PDM Plumbing & Heating, Inc. v. Findlen

The single issue on appeal is whether in the circumstances presented here it was proper for the master to apply an arithmetic procedure known as the “Eichleay” method in computing the office overhead component of the damages incurred by a subcontractor on account of a delay in construction attributable in part to the owner and in part to the general contractor. The master found that the delay caused “the plaintiff to incur added costs [among others] for . . . office overhead.” After overruling the defendants’ objections to the master’s report a judge of the Superior Court adopted the report, and judgment was accordingly entered on the report.

The “Eichleay” method utilizes a formula designed to determine office overhead expenses resulting from a breach of contract where such expenses are not capable of precise measurement. The formula attempts to establish a daily overhead expense rate chargeable to a particular contract by allocating total overhead among all .contracts based upon the percentage the dollar volume of any one contract bears to the dollar volume of all contracts over the same period. See, e.g., Eichleay Corp., 60-2 B.C.A. par. 2688 (CCH 1960).
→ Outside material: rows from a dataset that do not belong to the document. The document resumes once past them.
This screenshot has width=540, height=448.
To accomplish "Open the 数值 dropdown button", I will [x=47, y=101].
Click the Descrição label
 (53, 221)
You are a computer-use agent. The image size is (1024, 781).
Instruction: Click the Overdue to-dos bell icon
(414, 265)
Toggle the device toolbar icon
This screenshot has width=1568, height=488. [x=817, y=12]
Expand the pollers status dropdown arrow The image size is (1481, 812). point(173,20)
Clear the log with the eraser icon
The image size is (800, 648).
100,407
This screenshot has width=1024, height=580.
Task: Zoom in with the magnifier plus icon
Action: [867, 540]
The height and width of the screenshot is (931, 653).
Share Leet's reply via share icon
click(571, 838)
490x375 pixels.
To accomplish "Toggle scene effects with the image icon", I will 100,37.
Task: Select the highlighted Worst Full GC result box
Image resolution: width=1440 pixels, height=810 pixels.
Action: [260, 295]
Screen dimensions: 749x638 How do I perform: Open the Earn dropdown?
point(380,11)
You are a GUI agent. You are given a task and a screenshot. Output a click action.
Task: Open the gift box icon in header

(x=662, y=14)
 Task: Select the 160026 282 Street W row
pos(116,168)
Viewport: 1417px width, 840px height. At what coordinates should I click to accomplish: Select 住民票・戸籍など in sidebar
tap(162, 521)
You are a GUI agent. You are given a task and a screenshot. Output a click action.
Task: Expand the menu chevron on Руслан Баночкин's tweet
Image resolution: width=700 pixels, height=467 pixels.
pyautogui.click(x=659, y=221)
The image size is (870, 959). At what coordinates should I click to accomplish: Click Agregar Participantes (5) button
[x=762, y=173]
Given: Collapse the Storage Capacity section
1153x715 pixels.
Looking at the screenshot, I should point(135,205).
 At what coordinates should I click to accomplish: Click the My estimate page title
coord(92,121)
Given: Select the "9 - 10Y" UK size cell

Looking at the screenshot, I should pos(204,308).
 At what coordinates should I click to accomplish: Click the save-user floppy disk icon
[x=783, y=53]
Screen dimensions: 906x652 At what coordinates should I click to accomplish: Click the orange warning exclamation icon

In circumstances such as those presented here the master was not compelled to use any one particular method of computing office overhead expenses attributable to the period of the delay; it was only necessary for him to use a fair method. Where there is no precise method available to determine such an expense, the test is whether the method adopted is reasonably calculated to measure the loss resulting from the breach. See *9515 Corbin, Contracts § 1029 (1964). We think that resort to a formula logically calculated to establish a reasonable basis for recovery is proper. Cf. McKenna v. Begin, 5 Mass. App. Ct. 304, 310 (1977): As the order of reference to the master did not require him to report the evidence, both the trial judge and the appellate Justices are required to treat his findings of fact as binding “unless they are clearly erroneous, mutually inconsistent, contradictory or vitiated in view of the controlling law.” John F. Miller Co. v. George Fichero Constr. Corp., 7 Mass. App. Ct. 494, 495 (1979). See Wormstead v. Town Manager of Saugus, 366 Mass. 659, 660 (1975). Based on the master’s subsidiary findings, not shown to be clearly erroneous, we conclude that the computations made by the master were reasonably calculated to achieve a fair estimate of the plaintiff’s actual damages attributable to increased overhead expenses.

Earle C. Cooley for the defendants. Peter J. Gagne for the plaintiff.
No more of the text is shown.